Defesa civil avalia situação de casas no Pilarzinho onde barranco desmoronou

Equipes da Defesa Civil vão avaliar a situação de uma casa no Pilarzinho, em que um barranco foi arrastado pela força da chuva e encostou em uma das paredes do local. Uma análise do solo será feita para definir se a estrutura precisa ser interditada ou se é possível manter os moradores na residência. Outras casas ao lado também serão avaliadas, por causa da queda de um muro. Segundo o Capitão João Cláudio Schena, da Defesa Civil do Paraná, essa decisão precisa ser tomada com base nos estudos feitos na região.

Segundo o Instituto Simepar, desde o início do ano Curitiba registrou 246 milímetros de chuva. Para essa época, o comum é que chova até 170 milímetros. Cada milímetro representa um litro de água. Com essa condição, aumentam os riscos de deslizamentos, pois o solo não consegue secar.

Essas situações são comuns, principalmente no verão. Curitiba tem algumas regiões em que são aplicadas “Soluções Baseadas na Natureza” para absorver a água da chuva e evitar alagamentos e deslizamentos. A capacidade de absorção da água na Reserva do Bugio, por exemplo, equivale a 50 mil piscinas olímpicas.
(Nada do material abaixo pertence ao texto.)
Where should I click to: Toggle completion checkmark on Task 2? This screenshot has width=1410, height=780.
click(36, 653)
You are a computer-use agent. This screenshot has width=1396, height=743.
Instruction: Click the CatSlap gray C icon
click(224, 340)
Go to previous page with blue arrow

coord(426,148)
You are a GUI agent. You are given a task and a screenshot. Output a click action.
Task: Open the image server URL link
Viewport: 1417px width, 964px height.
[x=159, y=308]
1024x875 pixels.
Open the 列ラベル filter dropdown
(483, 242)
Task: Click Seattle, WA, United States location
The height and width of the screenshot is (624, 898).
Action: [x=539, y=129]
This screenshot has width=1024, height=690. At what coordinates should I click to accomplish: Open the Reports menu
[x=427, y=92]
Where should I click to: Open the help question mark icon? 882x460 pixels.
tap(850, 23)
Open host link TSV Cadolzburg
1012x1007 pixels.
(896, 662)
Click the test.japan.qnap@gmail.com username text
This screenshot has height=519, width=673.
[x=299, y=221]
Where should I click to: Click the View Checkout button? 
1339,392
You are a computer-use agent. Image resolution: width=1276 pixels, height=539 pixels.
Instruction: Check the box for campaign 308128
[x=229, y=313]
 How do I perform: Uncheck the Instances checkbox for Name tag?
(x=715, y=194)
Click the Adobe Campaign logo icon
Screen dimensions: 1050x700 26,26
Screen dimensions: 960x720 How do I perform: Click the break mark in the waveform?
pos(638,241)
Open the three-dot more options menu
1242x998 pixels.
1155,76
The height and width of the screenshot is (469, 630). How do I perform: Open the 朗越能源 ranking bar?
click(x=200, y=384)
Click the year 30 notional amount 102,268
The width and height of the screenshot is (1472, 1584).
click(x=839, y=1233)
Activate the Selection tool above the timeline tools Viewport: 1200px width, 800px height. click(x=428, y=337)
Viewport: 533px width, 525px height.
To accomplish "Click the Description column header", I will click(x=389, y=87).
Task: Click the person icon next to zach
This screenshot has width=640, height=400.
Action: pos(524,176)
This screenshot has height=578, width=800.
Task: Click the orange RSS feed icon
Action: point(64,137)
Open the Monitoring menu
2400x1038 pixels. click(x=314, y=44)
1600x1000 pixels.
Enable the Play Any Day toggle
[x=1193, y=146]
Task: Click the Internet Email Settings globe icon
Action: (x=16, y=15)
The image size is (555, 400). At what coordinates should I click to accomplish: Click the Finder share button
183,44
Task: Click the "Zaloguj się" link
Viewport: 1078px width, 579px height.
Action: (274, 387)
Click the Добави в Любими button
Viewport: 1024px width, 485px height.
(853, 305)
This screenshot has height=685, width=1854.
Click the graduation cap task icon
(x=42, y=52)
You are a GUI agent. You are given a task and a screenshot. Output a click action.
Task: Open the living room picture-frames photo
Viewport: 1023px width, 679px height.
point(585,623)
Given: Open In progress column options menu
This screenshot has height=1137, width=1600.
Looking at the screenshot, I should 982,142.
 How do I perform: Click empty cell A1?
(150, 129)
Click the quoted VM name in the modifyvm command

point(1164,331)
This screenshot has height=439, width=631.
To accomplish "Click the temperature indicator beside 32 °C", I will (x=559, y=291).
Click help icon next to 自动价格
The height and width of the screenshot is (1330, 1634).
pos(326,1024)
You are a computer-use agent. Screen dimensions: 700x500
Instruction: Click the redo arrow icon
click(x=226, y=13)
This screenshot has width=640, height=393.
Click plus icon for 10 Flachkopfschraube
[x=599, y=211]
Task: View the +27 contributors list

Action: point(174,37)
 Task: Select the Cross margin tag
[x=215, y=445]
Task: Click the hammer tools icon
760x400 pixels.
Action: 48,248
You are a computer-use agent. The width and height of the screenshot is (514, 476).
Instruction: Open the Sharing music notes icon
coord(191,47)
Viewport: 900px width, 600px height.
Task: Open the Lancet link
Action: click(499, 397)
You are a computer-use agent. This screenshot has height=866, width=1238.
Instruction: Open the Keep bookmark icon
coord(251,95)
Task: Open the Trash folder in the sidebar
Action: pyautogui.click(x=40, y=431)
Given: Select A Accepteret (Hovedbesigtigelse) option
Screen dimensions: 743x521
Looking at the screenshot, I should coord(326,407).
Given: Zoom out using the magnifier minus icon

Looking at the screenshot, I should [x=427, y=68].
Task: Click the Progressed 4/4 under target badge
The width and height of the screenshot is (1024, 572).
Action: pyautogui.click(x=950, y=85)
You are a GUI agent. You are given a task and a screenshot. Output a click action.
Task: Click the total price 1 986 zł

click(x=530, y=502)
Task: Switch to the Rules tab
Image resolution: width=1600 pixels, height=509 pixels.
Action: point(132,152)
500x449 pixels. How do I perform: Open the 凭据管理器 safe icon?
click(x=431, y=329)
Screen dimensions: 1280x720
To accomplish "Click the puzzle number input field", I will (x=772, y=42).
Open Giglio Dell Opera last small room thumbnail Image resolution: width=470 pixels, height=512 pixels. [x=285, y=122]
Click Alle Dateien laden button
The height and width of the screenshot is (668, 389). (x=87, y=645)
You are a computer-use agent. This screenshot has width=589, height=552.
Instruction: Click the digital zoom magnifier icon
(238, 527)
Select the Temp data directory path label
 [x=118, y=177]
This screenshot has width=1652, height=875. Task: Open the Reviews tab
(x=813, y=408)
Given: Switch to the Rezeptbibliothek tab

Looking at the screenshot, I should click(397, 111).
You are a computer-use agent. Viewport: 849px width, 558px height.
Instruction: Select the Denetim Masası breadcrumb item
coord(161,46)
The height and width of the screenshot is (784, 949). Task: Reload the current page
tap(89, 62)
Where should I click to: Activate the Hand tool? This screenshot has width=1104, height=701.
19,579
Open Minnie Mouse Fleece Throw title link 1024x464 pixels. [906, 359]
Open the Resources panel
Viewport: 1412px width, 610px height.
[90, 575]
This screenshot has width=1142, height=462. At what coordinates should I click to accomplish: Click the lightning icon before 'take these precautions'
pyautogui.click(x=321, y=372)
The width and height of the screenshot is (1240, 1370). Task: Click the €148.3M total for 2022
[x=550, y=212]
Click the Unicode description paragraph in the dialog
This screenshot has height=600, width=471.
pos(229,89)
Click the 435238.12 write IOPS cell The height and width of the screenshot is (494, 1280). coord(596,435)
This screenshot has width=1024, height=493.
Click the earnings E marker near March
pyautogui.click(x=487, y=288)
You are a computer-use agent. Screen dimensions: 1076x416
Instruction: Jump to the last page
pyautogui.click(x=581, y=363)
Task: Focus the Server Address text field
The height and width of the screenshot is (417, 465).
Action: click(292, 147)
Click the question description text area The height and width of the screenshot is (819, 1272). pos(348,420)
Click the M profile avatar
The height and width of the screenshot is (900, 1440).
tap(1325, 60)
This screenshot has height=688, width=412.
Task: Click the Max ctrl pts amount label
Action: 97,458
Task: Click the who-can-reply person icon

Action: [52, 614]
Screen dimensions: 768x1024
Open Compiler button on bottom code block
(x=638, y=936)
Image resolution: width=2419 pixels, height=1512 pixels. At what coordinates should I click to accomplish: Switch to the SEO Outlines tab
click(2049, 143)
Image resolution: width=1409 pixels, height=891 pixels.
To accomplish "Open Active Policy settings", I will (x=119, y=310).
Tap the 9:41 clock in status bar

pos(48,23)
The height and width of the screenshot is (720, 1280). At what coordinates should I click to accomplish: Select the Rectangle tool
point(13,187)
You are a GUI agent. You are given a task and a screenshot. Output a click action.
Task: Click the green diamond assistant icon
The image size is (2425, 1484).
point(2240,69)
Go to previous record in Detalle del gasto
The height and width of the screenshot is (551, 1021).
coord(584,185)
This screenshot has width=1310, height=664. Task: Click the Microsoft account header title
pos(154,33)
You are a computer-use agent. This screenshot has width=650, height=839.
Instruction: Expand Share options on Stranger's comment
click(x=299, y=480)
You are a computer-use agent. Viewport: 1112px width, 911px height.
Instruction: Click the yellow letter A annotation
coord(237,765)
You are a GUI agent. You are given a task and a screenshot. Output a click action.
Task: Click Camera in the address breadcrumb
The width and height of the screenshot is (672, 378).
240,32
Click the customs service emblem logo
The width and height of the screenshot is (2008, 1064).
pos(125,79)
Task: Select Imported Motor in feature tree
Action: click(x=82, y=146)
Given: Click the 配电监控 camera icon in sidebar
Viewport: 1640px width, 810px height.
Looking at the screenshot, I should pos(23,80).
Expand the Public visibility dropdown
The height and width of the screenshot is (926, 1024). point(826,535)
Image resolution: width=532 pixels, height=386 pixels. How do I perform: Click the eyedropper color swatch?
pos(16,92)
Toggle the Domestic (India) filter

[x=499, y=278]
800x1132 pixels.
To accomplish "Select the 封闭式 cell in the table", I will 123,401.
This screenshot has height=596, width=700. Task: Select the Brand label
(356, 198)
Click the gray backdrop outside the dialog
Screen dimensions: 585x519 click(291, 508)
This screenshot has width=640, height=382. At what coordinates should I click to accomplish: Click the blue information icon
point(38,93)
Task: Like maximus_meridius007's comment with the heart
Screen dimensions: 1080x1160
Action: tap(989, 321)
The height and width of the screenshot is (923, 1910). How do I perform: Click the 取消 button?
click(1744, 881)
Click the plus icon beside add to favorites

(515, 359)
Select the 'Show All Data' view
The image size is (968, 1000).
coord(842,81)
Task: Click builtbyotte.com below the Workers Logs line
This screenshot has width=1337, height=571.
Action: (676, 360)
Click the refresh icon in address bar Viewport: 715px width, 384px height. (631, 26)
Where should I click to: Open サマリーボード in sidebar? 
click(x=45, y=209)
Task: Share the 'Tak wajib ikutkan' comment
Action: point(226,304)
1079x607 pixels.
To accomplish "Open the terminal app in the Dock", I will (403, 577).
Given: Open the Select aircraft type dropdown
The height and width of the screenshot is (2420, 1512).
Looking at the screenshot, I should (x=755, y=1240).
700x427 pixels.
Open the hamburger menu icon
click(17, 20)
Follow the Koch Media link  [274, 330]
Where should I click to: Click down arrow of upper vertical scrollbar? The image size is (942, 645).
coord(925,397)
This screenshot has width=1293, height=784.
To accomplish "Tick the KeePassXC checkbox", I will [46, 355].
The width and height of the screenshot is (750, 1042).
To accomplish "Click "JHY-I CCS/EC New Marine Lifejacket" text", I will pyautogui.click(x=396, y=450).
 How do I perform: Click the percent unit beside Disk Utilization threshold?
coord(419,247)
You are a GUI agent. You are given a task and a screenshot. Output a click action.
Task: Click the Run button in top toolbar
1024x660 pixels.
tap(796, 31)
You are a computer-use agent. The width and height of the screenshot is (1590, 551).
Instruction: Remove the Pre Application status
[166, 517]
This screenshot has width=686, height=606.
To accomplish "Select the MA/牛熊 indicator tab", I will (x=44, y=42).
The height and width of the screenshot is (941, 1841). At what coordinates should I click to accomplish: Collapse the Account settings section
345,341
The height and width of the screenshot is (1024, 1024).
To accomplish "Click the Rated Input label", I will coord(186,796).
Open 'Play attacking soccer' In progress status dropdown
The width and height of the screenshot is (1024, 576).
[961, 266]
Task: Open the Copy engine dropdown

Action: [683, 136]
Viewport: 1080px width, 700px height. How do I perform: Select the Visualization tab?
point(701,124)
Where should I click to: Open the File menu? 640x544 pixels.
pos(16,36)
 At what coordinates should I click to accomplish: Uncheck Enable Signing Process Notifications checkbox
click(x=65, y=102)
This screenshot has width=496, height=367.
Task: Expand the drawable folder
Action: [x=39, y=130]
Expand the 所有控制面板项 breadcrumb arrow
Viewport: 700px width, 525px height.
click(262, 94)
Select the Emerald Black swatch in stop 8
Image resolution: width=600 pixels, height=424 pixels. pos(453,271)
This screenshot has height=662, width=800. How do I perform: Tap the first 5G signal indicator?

Se a área fosse ocupada com construções, em dias de chuva seria como se 50 mil piscinas olímpicas “vazassem” para a área urbana. Outros locais que têm essa função de reter o fluxo da água são os parques Barigui e Guairacá e o Condomínio da Biodiversidade. O Gerente de Economia da Biodiversidade da Fundação Grupo Boticário de Proteção à Natureza, André Ferretti, destaca que grandes áreas de vegetação são fundamentais, mas que medidas artificiais também podem ajudar.

Com as situações enfrentadas por Curitiba nos últimos dias, a orientação da Defesa Civil é acionar as equipes sempre que houver uma situação de risco de deslizamento ou alagamento. O número é o 199 e o atendimento funciona 24 horas por dia.